Kiasu e Wei-ji

Trattando di crisis management si  fa spesso riferimento al termine cinese Wei-ji, crisi in cinese e unione dei due ideogrammi di pericolo e opportunità. Ma un altro termine di origine cinese, Kiasu, sebbene meno noto in occidente, è interessante.

Kiasu è un tratto tipico della mentalità degli abitanti di Singapore, molto diffuso sia tra gli uomini d'affari sia nella popolazione in generale. Kiasu, tradotto letteralmente dal dialetto cinese Hokkien (del Fujian provincia cinese), significa “paura di perdere”. Nella versione più negativa trae origine da avidità e promuove l’invidia e l’egoismo e gli viene ascritta da alcuni la mancanza di spirito imprenditoriale fra i Singaporegni, più in generale l’avversione ad assumere rischi.

E' considerato un tratto nazionale di Singapore in effetti il porre l'accento sul non perdere piuttosto che sul vincere o sulla riduzione del rischio di fallimento, piuttosto che sulla lotta per il successo.

Molti osservatori commentano che i manager di Singapore sono così kiasu che non possono lasciare spazio al caso o alle iniziative degli altri, e programmano sempre sulla base dei futuri rischi e cercando di assicurarsi contro di essi.

C'è un “senso permanente di crisi” e “la soluzione di oggi diventa spesso il problema di domani” tra i manager singaporegni. Questo tipo di “senso permanente di crisi” diffuso nell’ isola riflette in qualche misura la precauzione della gente verso inaspettate Wei-ji, che può rappresentare un elemento favorevole alla prevenzione e alla preparazione alle crisi.

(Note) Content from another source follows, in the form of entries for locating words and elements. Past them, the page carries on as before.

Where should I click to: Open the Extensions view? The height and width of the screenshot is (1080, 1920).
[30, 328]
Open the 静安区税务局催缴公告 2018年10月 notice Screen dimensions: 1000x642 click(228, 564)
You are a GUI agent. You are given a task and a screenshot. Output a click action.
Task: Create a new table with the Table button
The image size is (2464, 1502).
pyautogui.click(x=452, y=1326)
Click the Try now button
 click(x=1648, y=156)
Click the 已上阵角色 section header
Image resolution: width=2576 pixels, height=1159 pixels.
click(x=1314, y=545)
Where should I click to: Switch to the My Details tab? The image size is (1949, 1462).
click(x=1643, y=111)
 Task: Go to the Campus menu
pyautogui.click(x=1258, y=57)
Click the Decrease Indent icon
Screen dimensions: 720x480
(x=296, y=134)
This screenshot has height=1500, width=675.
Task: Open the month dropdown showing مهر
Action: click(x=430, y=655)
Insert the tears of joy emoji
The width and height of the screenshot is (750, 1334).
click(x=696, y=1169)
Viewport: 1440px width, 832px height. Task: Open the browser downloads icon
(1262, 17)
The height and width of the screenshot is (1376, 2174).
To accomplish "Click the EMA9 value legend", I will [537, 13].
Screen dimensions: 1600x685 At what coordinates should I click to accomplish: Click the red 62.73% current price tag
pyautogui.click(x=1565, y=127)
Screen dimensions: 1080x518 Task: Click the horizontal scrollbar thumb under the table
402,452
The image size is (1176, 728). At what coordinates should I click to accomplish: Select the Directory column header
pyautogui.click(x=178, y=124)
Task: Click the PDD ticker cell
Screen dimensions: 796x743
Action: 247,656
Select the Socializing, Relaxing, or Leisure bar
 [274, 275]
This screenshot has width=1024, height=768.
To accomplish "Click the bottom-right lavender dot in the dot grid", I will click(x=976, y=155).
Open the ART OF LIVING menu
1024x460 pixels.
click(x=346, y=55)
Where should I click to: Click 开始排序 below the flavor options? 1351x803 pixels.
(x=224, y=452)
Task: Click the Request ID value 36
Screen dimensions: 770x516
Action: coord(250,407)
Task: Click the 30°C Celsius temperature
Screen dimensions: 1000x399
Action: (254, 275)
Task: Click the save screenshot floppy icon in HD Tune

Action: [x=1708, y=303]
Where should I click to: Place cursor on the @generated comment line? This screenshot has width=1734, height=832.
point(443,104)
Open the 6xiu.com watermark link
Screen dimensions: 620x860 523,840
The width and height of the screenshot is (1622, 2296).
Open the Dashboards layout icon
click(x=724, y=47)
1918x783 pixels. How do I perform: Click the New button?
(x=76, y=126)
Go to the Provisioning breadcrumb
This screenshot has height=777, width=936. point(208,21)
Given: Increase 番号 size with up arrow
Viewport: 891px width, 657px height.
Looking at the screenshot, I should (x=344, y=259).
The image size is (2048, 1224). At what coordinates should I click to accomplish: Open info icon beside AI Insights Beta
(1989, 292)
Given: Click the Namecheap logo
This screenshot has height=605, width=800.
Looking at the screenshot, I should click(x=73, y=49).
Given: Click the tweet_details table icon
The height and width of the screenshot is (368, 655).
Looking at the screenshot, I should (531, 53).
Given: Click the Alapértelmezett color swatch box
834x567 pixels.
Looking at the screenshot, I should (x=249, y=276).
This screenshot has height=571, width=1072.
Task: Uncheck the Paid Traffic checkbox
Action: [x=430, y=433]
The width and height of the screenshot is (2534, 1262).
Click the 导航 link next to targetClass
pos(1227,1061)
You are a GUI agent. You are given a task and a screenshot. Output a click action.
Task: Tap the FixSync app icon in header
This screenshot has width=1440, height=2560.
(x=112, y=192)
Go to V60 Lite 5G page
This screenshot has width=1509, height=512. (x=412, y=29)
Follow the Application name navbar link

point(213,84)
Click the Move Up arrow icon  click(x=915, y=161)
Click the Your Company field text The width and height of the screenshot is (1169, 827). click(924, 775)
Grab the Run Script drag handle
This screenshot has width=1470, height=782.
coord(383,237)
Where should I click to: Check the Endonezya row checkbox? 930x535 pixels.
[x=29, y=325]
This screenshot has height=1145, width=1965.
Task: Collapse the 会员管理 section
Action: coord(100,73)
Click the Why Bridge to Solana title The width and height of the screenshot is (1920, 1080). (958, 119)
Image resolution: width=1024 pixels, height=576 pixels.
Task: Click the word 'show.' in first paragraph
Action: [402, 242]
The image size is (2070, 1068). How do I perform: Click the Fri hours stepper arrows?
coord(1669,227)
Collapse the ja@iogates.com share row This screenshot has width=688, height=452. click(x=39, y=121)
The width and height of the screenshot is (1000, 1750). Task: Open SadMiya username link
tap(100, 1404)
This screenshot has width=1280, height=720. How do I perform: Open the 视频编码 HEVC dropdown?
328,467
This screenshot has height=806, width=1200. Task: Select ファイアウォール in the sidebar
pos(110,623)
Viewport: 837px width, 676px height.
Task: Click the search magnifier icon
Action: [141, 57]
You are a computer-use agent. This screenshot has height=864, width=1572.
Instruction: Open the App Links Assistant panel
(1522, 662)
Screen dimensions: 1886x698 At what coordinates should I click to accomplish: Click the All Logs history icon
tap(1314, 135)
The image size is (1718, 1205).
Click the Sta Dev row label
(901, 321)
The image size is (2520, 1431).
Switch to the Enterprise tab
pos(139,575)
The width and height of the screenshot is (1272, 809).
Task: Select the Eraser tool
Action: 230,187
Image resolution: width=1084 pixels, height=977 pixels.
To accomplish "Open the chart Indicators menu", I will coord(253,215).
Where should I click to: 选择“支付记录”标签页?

In effetti analisi che confrontano il livello di preparazione alla crisi fra aziende di Singapore e di Hong Kong, rivelano come l’approccio al crisis management sia più sviluppato nella prima rispetto alla seconda e come all’interno di Singapore appaiano meglio preparate le aziende nazionali che quelle multinazionali ivi operanti.

La differenza principale fra l’atteggiamento verso il crisis management fra Hong Kong e Singapore è rappresentato dal fatto che circa il 60% delle aziende di Singapore indicano la “identificazione precoce di potenziali crisi” come la loro top priority mentre il 60.6% delle aziende di Hong Kong circoscrivono alla “limitazione dei danni causati dalla crisi” il loro principale obiettivo.

Anche in occidente sarebbe opportuno un po’ di “Kiasu”: molto spesso nella pianificazione delle emergenze e nella preparazione alla gestione di crisi ci si ferma troppo sull’ovvio. Le cronache però mostrano che una crisi “organizzativa” non è solo un disastro come un incidente industriale o di un incidente aereo o limitata a quelli che causano molte vittime o danni ambientali ampiamente diffusi. Una grande varietà di inconvenienti e, soprattutto, il modo in cui le aziende rispondono a tali inconvenienti possono danneggiare anche irreparabilmente la reputazione di una azienda o di un prodotto.

Una eccessiva confidenza nelle misure di sicurezza, nelle proprie capacità, la non approfondita analisi delle possibili reazioni o implicazioni negative di una decisione hanno rappresentato le basi di gravi crisi.